Reproduce the stretch of the listing below from its first line through the line containing "(x=699, y=297)", both included, with no changes.
┄┄┄┄┄┄┄┄┄┄
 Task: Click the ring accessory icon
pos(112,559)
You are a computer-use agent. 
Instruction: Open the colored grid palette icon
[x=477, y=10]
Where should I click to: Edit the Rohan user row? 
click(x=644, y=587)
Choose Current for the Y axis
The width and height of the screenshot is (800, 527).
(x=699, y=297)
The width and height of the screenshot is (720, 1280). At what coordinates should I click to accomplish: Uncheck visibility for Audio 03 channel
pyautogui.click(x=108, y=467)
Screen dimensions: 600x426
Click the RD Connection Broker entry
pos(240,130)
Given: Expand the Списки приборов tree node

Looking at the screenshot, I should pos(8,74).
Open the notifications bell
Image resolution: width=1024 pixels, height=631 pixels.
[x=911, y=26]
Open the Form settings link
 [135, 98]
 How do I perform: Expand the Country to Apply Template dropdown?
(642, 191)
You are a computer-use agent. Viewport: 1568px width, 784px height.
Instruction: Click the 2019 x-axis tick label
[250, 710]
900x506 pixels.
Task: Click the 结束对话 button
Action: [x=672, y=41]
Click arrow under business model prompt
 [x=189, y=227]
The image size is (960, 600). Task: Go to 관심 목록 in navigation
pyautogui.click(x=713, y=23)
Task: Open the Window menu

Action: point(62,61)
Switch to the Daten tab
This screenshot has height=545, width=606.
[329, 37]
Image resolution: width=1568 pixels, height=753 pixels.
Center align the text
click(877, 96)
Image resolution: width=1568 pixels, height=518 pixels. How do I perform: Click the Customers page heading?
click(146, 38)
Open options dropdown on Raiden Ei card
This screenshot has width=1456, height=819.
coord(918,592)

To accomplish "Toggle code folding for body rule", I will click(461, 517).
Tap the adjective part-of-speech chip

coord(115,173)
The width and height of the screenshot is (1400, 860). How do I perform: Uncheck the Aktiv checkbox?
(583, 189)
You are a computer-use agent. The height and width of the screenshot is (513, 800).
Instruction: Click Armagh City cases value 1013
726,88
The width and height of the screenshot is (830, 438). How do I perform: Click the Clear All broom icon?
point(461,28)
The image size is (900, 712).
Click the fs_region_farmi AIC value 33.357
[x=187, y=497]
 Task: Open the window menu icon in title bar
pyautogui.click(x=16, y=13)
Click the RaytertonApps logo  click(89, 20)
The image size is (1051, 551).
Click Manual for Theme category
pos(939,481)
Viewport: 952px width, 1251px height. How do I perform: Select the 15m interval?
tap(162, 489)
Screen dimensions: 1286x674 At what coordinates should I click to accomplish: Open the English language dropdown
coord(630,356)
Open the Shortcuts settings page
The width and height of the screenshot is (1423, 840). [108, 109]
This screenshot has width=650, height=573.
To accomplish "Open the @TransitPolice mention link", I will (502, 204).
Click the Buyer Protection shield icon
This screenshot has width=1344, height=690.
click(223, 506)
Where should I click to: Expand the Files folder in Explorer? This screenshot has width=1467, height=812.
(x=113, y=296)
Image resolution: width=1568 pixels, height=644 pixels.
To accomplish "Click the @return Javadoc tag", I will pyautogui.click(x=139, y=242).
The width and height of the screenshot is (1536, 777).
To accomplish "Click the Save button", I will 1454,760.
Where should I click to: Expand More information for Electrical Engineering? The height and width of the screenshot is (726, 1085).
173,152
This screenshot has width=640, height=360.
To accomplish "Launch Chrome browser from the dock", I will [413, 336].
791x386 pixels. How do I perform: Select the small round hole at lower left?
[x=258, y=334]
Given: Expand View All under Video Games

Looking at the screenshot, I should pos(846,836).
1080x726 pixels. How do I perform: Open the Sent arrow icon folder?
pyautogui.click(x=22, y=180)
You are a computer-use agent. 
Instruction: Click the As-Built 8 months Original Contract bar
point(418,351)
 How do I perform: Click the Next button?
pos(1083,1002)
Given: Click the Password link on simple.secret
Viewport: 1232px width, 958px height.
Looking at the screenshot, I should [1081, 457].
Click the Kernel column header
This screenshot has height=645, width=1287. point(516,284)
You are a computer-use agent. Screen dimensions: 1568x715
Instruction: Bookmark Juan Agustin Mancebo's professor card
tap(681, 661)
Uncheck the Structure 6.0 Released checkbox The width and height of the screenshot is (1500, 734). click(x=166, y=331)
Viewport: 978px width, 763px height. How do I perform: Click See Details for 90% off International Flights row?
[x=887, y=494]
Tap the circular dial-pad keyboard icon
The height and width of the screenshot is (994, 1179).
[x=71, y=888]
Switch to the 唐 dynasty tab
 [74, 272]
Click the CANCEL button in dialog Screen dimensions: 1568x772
┄┄┄┄┄┄┄┄┄┄
- _Result for this exercise_:
 Task: Click the ring accessory icon
pos(112,559)
You are a computer-use agent. 
Instruction: Open the colored grid palette icon
[x=477, y=10]
Where should I click to: Edit the Rohan user row? 
click(x=644, y=587)
Choose Current for the Y axis
The width and height of the screenshot is (800, 527).
(x=699, y=297)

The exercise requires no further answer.